§ **Assigned task**: Write the next part of the post about coding agents, picking up right after its last line.

**** Text block ****

ZeroNoise Logo zeronoise
Post
Coding agents hit a post-December step-change; Codex 5.3 momentum vs Opus 4.6; remote-control + orchestration patterns
Feb 26
5 min read
141 docs
Agents keep moving from “toy” to “teammate”: Karpathy reports a sharp post-December step-change and shares a hands-off, 30-minute end-to-end build example. Also: Codex 5.3 displacing Opus 4.6 for some power users, Claude Code Remote Control’s early reliability issues, and concrete workflow patterns for orchestration, review, and repo hygiene.

🔥 TOP SIGNAL

Coding agents crossed a “works in practice” threshold since December, driven (per Andrej Karpathy) by improved model quality, long-term coherence, and tenacity—enough to be disruptive to the default programming workflow. His concrete example: he handed an agent a single English brief to set up vLLM + Qwen3-VL, build a video inference endpoint + web UI, debug issues, install systemd services, and return a markdown report—hands-off in ~30 minutes.

🛠️ TOOLS & MODELS

  • GPT-5.3-Codex / Codex 5.3 vs Opus 4.6 (practitioner preference)

    • Mitchell Hashimoto says Codex 5.3 is “much more effective” than Opus 4.6, and that after going back and forth he hasn’t touched Opus for a week—“first model to get me off of Opus… ever” .
    • OpenAI’s Romain Huet says the team is “continuing to iterate and improve Codex every week” .
    • Tool reliability signal: Brian Lovin hit Claude Code 500s, tried Codex, and reported “Codex is good!” .
  • Reasoning settings (Codex)

    • Sherwin Wu: they “basically only run [GPT-5.3-Codex] on xhigh nowadays for all coding tasks,” and notes speed improvements make it not feel slow even at xhigh.
    • Greg Brockman’s advice: “always run with xhigh reasoning.
  • Claude Code — Remote Control (new capability, rough edges in testing)

    • Feature: run claude remote-control locally, then send prompts to that session from web/iOS/desktop; one session per machine and requires per-action approval.
    • Simon Willison reports it’s “a little bit janky,” including repeated API 500 errors and confusing failure behavior after restarting the program .

**** Material shown ****

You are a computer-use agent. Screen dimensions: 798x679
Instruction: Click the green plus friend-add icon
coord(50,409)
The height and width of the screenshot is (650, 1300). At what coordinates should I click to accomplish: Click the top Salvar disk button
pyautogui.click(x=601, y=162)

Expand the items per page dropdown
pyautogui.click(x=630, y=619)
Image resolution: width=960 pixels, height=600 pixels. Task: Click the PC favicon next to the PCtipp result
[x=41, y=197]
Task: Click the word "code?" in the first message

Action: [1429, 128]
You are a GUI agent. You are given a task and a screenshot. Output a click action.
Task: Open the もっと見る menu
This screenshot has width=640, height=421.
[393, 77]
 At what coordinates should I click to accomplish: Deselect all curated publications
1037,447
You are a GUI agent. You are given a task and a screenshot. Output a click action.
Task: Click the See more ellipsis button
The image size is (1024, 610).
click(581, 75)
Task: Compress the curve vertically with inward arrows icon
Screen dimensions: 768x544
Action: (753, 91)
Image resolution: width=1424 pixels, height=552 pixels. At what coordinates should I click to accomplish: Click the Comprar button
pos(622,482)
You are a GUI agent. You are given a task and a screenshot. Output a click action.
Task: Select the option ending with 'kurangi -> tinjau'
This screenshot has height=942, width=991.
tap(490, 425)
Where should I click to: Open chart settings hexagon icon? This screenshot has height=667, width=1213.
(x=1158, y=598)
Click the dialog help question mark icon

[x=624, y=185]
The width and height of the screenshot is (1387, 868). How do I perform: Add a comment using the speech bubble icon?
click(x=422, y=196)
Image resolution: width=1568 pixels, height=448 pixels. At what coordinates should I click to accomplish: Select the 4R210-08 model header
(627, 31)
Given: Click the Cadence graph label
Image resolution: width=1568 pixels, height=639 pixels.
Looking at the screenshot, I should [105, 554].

****

§ **Response area**:
  • Devin 2.2 (Cognition)

    • Cognition markets Devin 2.2 as an autonomous agent that can test with computer use, self-verify, and auto-fix; also claims 3× faster startup, redesigned UI, and “computer use + virtual desktop” .
  • OpenClaw — new beta

    • Peter Steinberger: beta includes security improvements, various fixes, DM “heartbeat” made configurable after feedback, better Slack threads, improved subagents, and a more reliable Telegram webhook.
    • Releases: https://github.com/openclaw/openclaw/releases.
  • Sourcegraph 7.0 (positioning shift)

💡 WORKFLOWS & TRICKS

  • “English → parallel agents → you review” (Karpathy’s decomposition rule)

    • Karpathy’s pattern: agents aren’t perfect—they need high-level direction, judgment, taste, oversight, iteration, hints, and they work best when tasks are well-specified and verifiable/testable.
    • His operational heuristic: build intuition for task decomposition—hand off the parts that work well to agents, then “help out around the edges” .
    • Scaling idea: build long-running orchestrators (“Claws”) with tools/memory/instructions managing multiple parallel “Code” instances .
  • Cursor cloud agent: “clone it from a video” as a starting point, then iterate for fidelity

    • @swyx dropped a tweet + video into Cursor cloud expecting it not to work; he says Cursor Agent oneshotted a functional clone of Rachel Chen’s site from the video alone over 43 minutes (including a working “RachelLLM” sidebar) .
    • His follow-up prompt for fidelity is a reusable template:
      • step through the video,
      • discover assets (headless run / curl / network snooping),
      • build a checklist + sitemap,
      • spin up subagents/swarm for parallel work,
      • don’t stop until behavior/visuals match closely; trade off fidelity vs simplicity when ambiguous .
    • He reports a second improved output after another 43 minutes.
  • Run many agents in parallel (Cursor) + let the agent do exploratory UX testing

    • Kent C. Dodds: he can run “as many of these [Cursor agents]” as he wants; instead of filing issues for ideas, he fires off prompts and gets back what it built (with screenshots) .
    • He also saw the agent “noticed one UX edge case during walkthrough” while doing manual testing .
  • Long-running agent refactors overnight (Cursor) + “computer use” for steering

    • Kent kicked off a long-running Cursor agent overnight and iterated in the morning using “computer use” .
    • He reports it dropped ~15k lines in a refactor .
  • Code review aid: ask for a linear walkthrough of the codebase (Simon Willison)

    • Willison’s prompt pattern: ask agents for “a linear walkthrough of the code that explains how it all works in detail” to understand vibe-coded output .
  • Git hygiene for agentic work: small commits, then squash (Huntley)

    • Geoffrey Huntley suggests an agent-friendly workflow: make incremental small commits, then squash to a single commit so “study git log” for a unit of work can be a single tool call .
  • Production caution: don’t trust “ranked” PR scores if they’re editable

  • OSS maintainer playbook shift: tests as “reimplementation fuel”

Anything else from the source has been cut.